Instructions to follow
Copy word for word the part of the listing that begins with the line containing "How do I perform: Select the moovit logo?" and ends with the line containing "point(183,59)", including both of those lines.

Provided records
* Begin *

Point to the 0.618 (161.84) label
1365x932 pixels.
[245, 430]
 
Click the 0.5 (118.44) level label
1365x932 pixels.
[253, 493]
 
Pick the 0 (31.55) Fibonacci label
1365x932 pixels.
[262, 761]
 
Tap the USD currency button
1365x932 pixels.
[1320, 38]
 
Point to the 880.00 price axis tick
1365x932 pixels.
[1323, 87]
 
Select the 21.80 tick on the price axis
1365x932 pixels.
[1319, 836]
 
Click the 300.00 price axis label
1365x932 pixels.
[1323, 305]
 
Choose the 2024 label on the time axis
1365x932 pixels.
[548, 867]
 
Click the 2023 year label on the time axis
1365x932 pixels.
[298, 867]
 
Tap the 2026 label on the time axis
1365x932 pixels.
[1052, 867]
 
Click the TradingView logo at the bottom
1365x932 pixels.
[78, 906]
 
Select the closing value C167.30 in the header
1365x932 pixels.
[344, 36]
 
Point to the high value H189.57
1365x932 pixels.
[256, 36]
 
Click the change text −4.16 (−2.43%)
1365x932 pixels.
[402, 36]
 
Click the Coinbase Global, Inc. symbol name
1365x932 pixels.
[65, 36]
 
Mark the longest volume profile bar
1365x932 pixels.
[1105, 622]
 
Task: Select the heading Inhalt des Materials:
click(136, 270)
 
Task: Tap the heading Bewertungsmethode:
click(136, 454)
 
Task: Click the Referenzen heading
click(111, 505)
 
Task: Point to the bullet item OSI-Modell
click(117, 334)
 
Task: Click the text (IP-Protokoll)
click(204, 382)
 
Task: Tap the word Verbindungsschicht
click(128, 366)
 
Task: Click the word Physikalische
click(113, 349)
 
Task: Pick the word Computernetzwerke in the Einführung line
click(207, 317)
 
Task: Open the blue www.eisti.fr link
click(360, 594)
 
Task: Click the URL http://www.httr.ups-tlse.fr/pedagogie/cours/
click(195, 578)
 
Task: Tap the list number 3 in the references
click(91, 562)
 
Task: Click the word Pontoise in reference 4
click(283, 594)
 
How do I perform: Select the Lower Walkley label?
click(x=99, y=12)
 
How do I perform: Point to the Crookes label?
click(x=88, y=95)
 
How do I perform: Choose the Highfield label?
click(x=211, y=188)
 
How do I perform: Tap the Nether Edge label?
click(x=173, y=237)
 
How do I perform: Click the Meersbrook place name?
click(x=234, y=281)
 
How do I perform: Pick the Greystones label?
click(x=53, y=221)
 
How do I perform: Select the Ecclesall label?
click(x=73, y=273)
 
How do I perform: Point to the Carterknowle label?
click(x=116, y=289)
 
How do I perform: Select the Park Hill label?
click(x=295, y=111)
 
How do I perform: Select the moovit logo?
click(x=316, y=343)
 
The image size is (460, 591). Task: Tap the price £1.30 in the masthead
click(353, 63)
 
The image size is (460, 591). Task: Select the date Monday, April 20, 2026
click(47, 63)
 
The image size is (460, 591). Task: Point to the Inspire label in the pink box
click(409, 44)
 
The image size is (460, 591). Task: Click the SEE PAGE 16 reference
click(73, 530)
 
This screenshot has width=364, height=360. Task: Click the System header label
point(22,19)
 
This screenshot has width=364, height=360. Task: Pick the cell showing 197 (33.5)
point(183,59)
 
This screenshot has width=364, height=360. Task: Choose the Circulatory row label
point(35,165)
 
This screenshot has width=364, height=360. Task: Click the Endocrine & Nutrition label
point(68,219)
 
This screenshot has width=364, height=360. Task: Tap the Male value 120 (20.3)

* End *

Response to the exercise
How do I perform: Select the moovit logo?
click(x=316, y=343)
 
The image size is (460, 591). Task: Tap the price £1.30 in the masthead
click(353, 63)
 
The image size is (460, 591). Task: Select the date Monday, April 20, 2026
click(47, 63)
 
The image size is (460, 591). Task: Point to the Inspire label in the pink box
click(409, 44)
 
The image size is (460, 591). Task: Click the SEE PAGE 16 reference
click(73, 530)
 
This screenshot has width=364, height=360. Task: Click the System header label
point(22,19)
 
This screenshot has width=364, height=360. Task: Pick the cell showing 197 (33.5)
point(183,59)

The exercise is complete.